Department of Anesthesiology, The First Affiliated Hospital of Nanjing Medical University, Nanjing, Jiangsu, 210029, PR China.
College of Pharmacy, Western University of Health Science, 309 East 2nd Street, Pomona, CA, 91766, USA.
Brain Res Bull. 2021 Jul;172:61-78. doi: 10.1016/j.brainresbull.2021.04.010. Epub 2021 Apr 20.

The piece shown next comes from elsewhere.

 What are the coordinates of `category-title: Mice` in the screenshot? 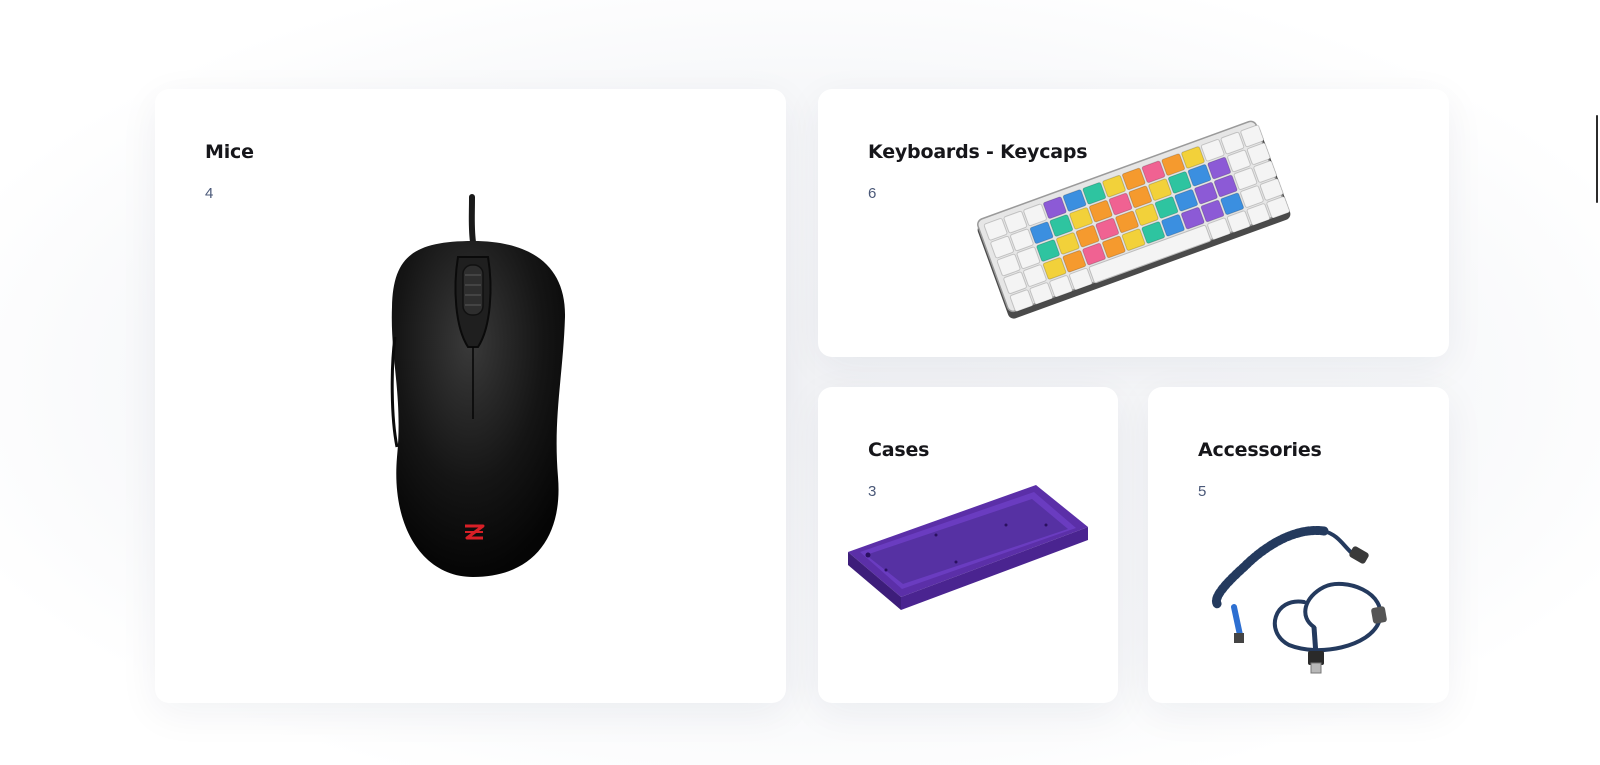 It's located at (230, 152).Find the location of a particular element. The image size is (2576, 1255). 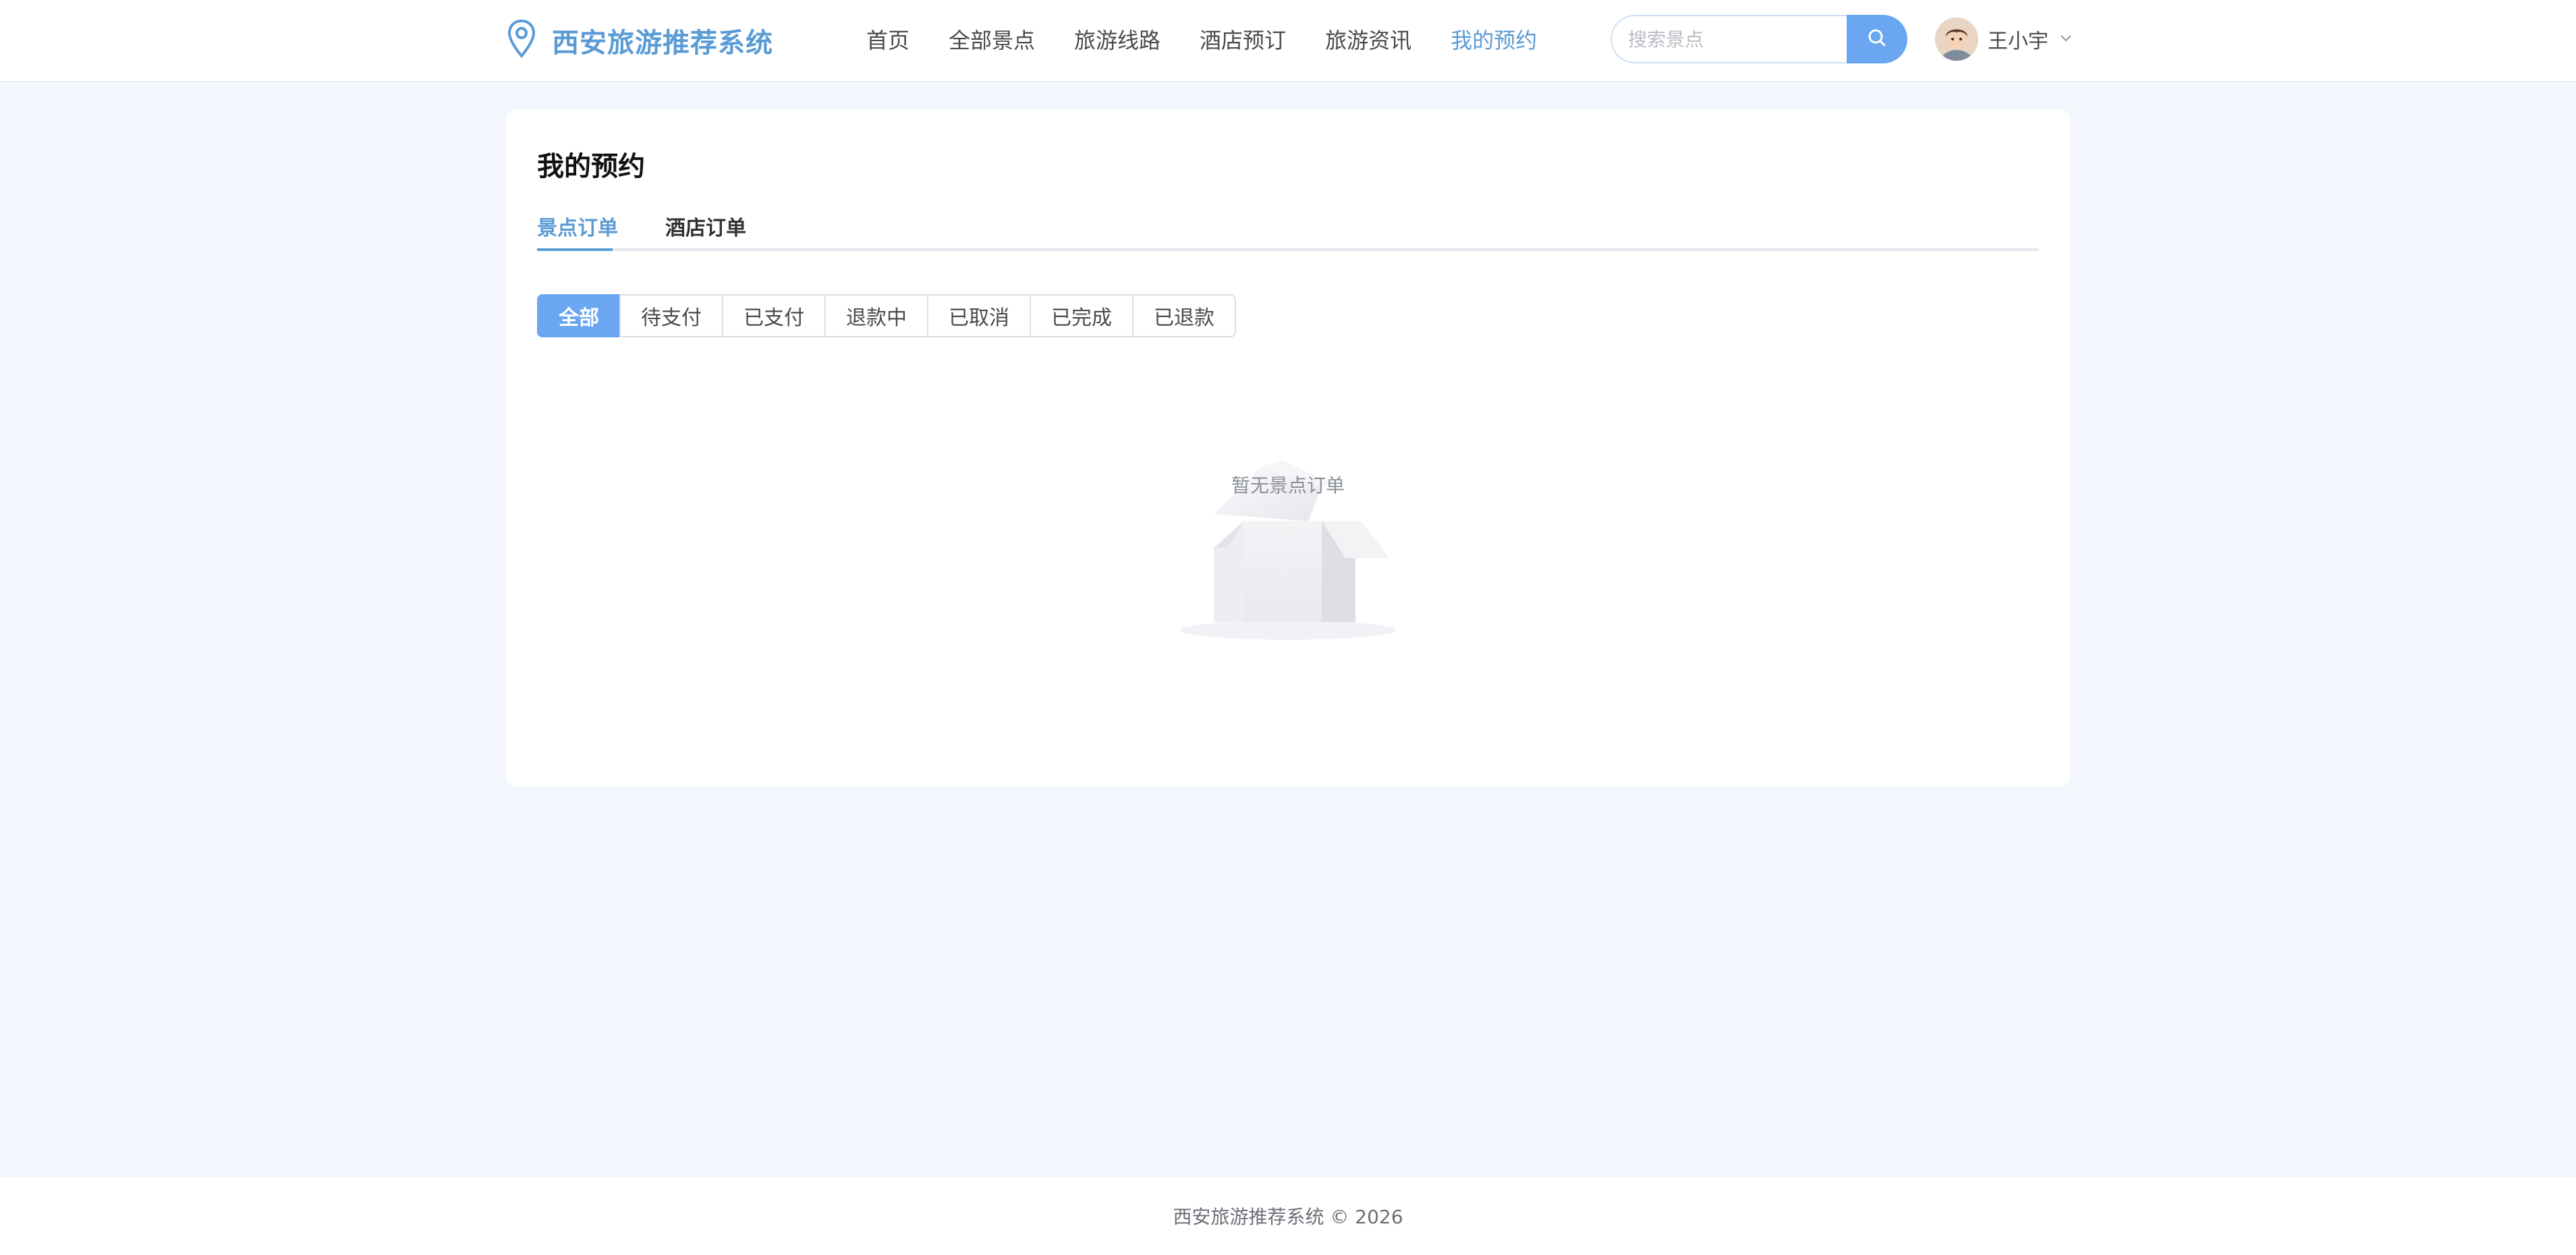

Although the global incidence of neurodegenerative diseases has been steadily increasing, especially in adults, there are no effective therapeutic interventions. Neurodegeneration is a heterogeneous group of disorders that is characterized by the activation of immune cells in the central nervous system (CNS) (e.g., mast cells and microglia) and subsequent neuroinflammation. Mast cells are found in the brain and the gastrointestinal tract and play a role in "tuning" neuroimmune responses. The complex bidirectional communication between mast cells and gut microbiota coordinates various dynamic neuro-cellular responses, which propagates neuronal impulses from the gastrointestinal tract into the CNS. Numerous inflammatory mediators from degranulated mast cells alter intestinal gut permeability and disrupt blood-brain barrier, which results in the promotion of neuroinflammatory processes leading to neurological disorders, thereby offsetting the balance in immune-surveillance. Emerging evidence supports the hypothesis that gut-microbiota exert a pivotal role in inflammatory signaling through the activation of immune and inflammatory cells. Communication between inflammatory cytokines and neurocircuits via the gut-brain axis (GBA) affects behavioral responses, activates mast cells and microglia that causes neuroinflammation, which is associated with neurological diseases. In this comprehensive review, we focus on what is currently known about mast cells and the gut-brain axis relationship, and how this relationship is connected to neurodegenerative diseases. We hope that further elucidating the bidirectional communication between mast cells and the GBA will not only stimulate future research on neurodegenerative diseases but will also identify new opportunities for therapeutic interventions.
尽管神经退行性疾病的全球发病率一直在稳步上升,尤其是在成年人中,但目前尚无有效的治疗干预措施。神经退行性变是一组异质性疾病,其特征是中枢神经系统(CNS)中免疫细胞的激活(例如,肥大细胞和小胶质细胞)和随后的神经炎症。肥大细胞存在于大脑和胃肠道中,在“调整”神经免疫反应中发挥作用。肥大细胞和肠道微生物群之间复杂的双向通讯协调各种动态神经细胞反应,将来自胃肠道的神经元冲动传播到中枢神经系统。脱颗粒肥大细胞中的许多炎症介质改变肠道通透性并破坏血脑屏障,导致神经炎症过程的促进,从而导致神经紊乱,从而抵消免疫监视的平衡。新出现的证据支持这样一种假设,即肠道微生物群通过激活免疫和炎症细胞在炎症信号中发挥关键作用。通过肠道-大脑轴(GBA)的炎症细胞因子和神经回路之间的通讯会影响行为反应,激活肥大细胞和小胶质细胞,导致神经炎症,这与神经退行性疾病有关。在这篇综合综述中,我们重点介绍了目前已知的肥大细胞和肠道-大脑轴关系,以及这种关系如何与神经退行性疾病相关。我们希望进一步阐明肥大细胞与 GBA 之间的双向通讯不仅将激发对神经退行性疾病的未来研究,而且还将为治疗干预提供新的机会。